ASSIGNMENT:
Look through the records below for the line holding "Screen dimensions: 820x555". Write it out exactly, with each following line through the line holding "Viewport: 352px width, 278px height.".

(Stored records)

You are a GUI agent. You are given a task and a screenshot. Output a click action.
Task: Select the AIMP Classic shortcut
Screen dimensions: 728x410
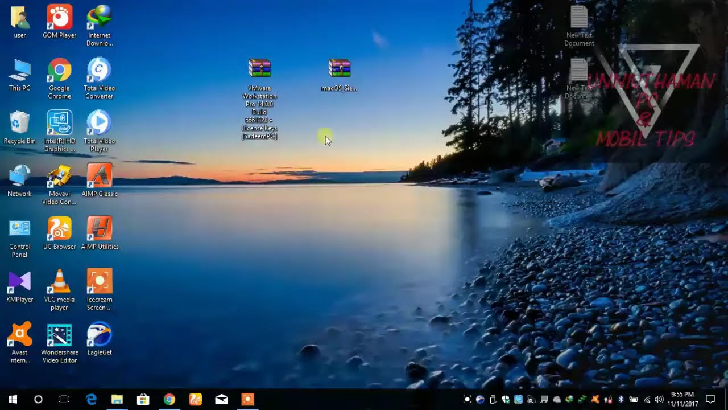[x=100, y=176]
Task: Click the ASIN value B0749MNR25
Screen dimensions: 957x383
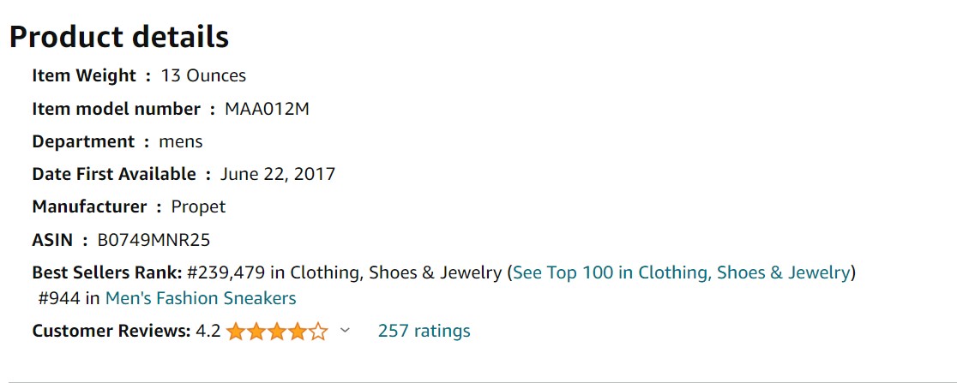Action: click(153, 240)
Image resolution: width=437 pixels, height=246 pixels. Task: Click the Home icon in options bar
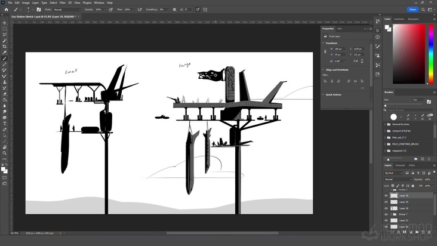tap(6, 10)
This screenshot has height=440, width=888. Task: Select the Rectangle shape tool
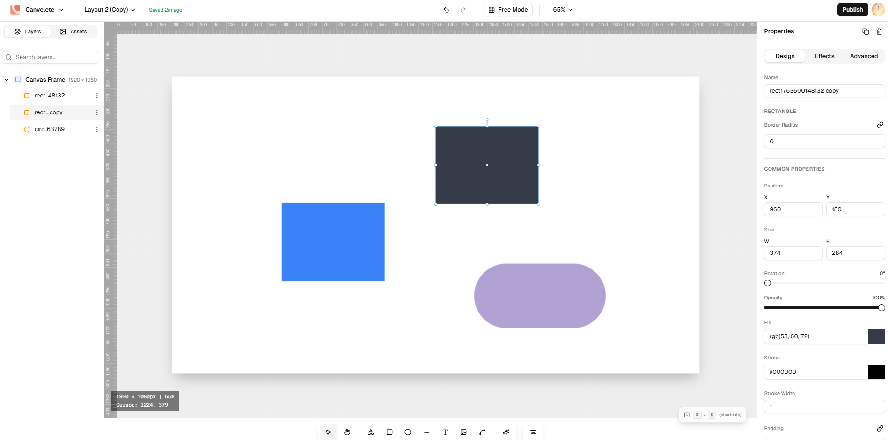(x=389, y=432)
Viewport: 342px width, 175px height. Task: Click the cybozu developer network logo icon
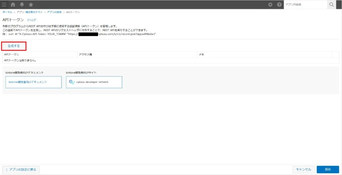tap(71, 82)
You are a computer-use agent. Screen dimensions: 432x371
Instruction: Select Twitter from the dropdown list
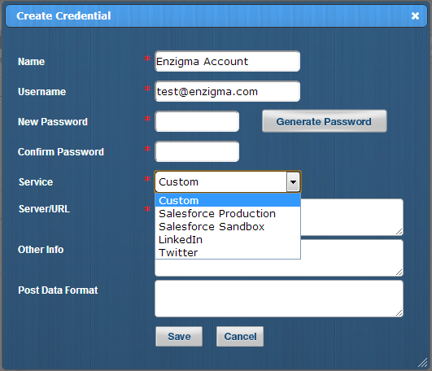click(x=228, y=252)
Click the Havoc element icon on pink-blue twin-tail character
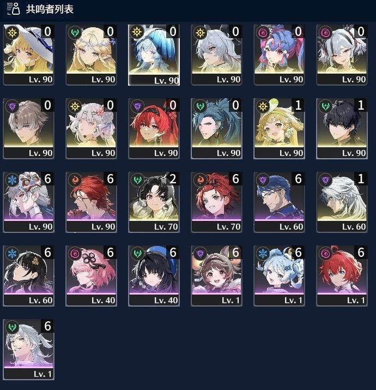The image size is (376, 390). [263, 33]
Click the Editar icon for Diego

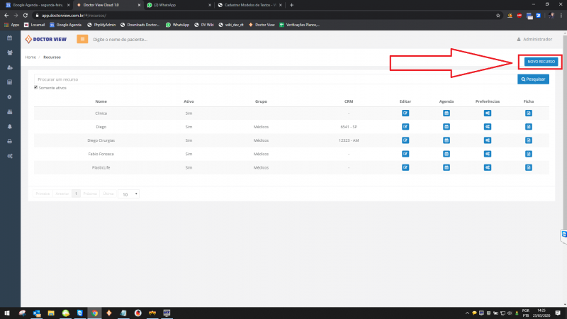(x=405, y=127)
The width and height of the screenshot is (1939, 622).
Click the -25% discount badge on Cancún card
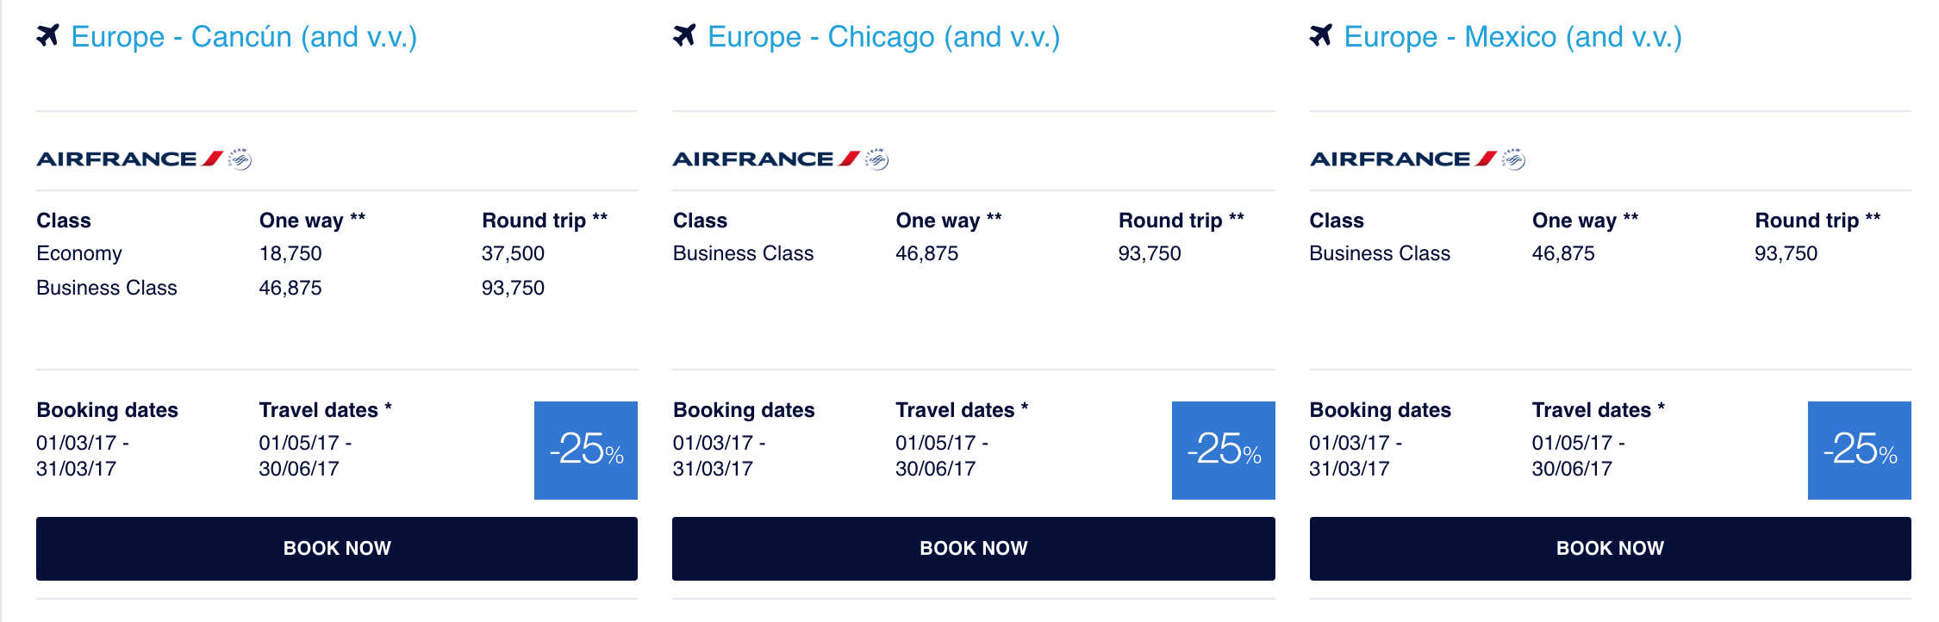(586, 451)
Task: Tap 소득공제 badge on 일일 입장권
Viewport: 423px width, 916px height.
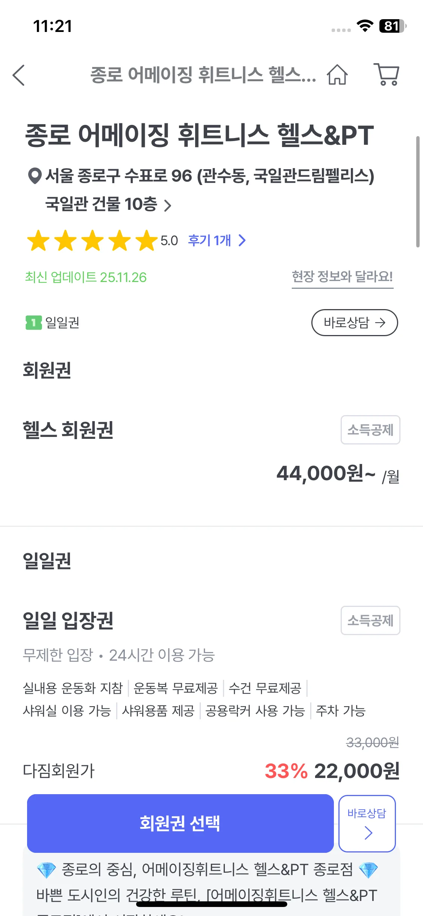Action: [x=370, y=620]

==

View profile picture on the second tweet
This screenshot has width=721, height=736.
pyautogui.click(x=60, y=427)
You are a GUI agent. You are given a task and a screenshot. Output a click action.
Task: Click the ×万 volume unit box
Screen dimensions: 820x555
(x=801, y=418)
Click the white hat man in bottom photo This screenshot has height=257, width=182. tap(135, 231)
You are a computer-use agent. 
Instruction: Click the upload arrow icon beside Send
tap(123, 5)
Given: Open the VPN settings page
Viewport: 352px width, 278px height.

ANSWER BOX:
Screen dimensions: 820x555
(x=801, y=418)
Click the white hat man in bottom photo This screenshot has height=257, width=182. tap(135, 231)
You are a computer-use agent. 
Instruction: Click the upload arrow icon beside Send
tap(123, 5)
Given: Open the VPN settings page
Viewport: 352px width, 278px height.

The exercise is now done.